**Stored records**
## Begin

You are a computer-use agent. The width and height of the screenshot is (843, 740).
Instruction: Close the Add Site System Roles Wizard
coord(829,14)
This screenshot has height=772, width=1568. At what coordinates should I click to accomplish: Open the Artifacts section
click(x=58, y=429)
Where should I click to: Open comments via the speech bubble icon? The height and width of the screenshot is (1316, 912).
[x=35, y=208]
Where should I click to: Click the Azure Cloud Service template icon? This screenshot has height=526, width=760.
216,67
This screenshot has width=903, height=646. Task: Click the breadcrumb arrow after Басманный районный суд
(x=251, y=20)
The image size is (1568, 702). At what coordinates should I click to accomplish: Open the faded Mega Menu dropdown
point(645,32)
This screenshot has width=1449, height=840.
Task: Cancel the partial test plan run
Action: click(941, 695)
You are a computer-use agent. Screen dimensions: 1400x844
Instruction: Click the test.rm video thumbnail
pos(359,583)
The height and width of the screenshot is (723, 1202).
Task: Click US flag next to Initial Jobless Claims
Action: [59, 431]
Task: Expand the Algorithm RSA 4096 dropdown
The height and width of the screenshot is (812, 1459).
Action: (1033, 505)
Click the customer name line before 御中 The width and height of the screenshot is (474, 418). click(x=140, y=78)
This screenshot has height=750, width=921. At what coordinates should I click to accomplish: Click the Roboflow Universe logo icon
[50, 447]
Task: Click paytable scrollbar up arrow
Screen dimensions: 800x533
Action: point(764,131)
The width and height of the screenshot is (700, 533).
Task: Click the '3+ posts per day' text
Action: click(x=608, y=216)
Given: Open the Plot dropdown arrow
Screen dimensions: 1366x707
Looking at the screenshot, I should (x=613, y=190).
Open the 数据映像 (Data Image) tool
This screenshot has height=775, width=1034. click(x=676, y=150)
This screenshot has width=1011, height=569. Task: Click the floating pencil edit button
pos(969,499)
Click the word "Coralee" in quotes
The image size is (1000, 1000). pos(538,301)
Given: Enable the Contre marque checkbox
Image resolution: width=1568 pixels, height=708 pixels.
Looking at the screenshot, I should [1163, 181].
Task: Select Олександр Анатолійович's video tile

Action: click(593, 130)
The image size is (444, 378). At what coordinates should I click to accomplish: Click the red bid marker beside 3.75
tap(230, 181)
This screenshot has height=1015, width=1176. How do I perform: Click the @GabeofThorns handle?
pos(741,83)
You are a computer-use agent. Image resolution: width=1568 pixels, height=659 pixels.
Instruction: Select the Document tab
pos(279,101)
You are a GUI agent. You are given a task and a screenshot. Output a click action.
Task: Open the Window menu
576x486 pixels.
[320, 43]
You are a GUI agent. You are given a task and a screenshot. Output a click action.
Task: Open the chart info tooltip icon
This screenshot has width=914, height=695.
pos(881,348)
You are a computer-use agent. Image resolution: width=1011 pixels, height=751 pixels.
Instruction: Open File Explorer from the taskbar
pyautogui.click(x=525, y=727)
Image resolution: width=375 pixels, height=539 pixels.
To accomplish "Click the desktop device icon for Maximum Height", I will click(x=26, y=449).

## End

**Exercise task**
Swap every "Instruction" in the data above for "Command" and give back all the lines with nothing else changed.

**Response**
You are a computer-use agent. The width and height of the screenshot is (843, 740).
Command: Close the Add Site System Roles Wizard
coord(829,14)
This screenshot has height=772, width=1568. At what coordinates should I click to accomplish: Open the Artifacts section
click(x=58, y=429)
Where should I click to: Open comments via the speech bubble icon? The height and width of the screenshot is (1316, 912).
[x=35, y=208]
Where should I click to: Click the Azure Cloud Service template icon? This screenshot has height=526, width=760.
216,67
This screenshot has width=903, height=646. Task: Click the breadcrumb arrow after Басманный районный суд
(x=251, y=20)
The image size is (1568, 702). At what coordinates should I click to accomplish: Open the faded Mega Menu dropdown
point(645,32)
This screenshot has width=1449, height=840.
Task: Cancel the partial test plan run
Action: click(941, 695)
You are a computer-use agent. Screen dimensions: 1400x844
Command: Click the test.rm video thumbnail
pos(359,583)
The height and width of the screenshot is (723, 1202).
Task: Click US flag next to Initial Jobless Claims
Action: [59, 431]
Task: Expand the Algorithm RSA 4096 dropdown
The height and width of the screenshot is (812, 1459).
Action: (1033, 505)
Click the customer name line before 御中 The width and height of the screenshot is (474, 418). click(x=140, y=78)
This screenshot has height=750, width=921. At what coordinates should I click to accomplish: Click the Roboflow Universe logo icon
[50, 447]
Task: Click paytable scrollbar up arrow
Screen dimensions: 800x533
Action: point(764,131)
The width and height of the screenshot is (700, 533).
Task: Click the '3+ posts per day' text
Action: click(x=608, y=216)
Given: Open the Plot dropdown arrow
Screen dimensions: 1366x707
Looking at the screenshot, I should (x=613, y=190).
Open the 数据映像 (Data Image) tool
This screenshot has height=775, width=1034. click(x=676, y=150)
This screenshot has width=1011, height=569. Task: Click the floating pencil edit button
pos(969,499)
Click the word "Coralee" in quotes
The image size is (1000, 1000). pos(538,301)
Given: Enable the Contre marque checkbox
Image resolution: width=1568 pixels, height=708 pixels.
Looking at the screenshot, I should [1163, 181].
Task: Select Олександр Анатолійович's video tile

Action: click(593, 130)
The image size is (444, 378). At what coordinates should I click to accomplish: Click the red bid marker beside 3.75
tap(230, 181)
This screenshot has height=1015, width=1176. How do I perform: Click the @GabeofThorns handle?
pos(741,83)
You are a computer-use agent. Image resolution: width=1568 pixels, height=659 pixels.
Command: Select the Document tab
pos(279,101)
You are a GUI agent. You are given a task and a screenshot. Output a click action.
Task: Open the Window menu
576x486 pixels.
[320, 43]
You are a GUI agent. You are given a task and a screenshot. Output a click action.
Task: Open the chart info tooltip icon
This screenshot has width=914, height=695.
pos(881,348)
You are a computer-use agent. Image resolution: width=1011 pixels, height=751 pixels.
Command: Open File Explorer from the taskbar
pyautogui.click(x=525, y=727)
Image resolution: width=375 pixels, height=539 pixels.
To accomplish "Click the desktop device icon for Maximum Height", I will click(x=26, y=449).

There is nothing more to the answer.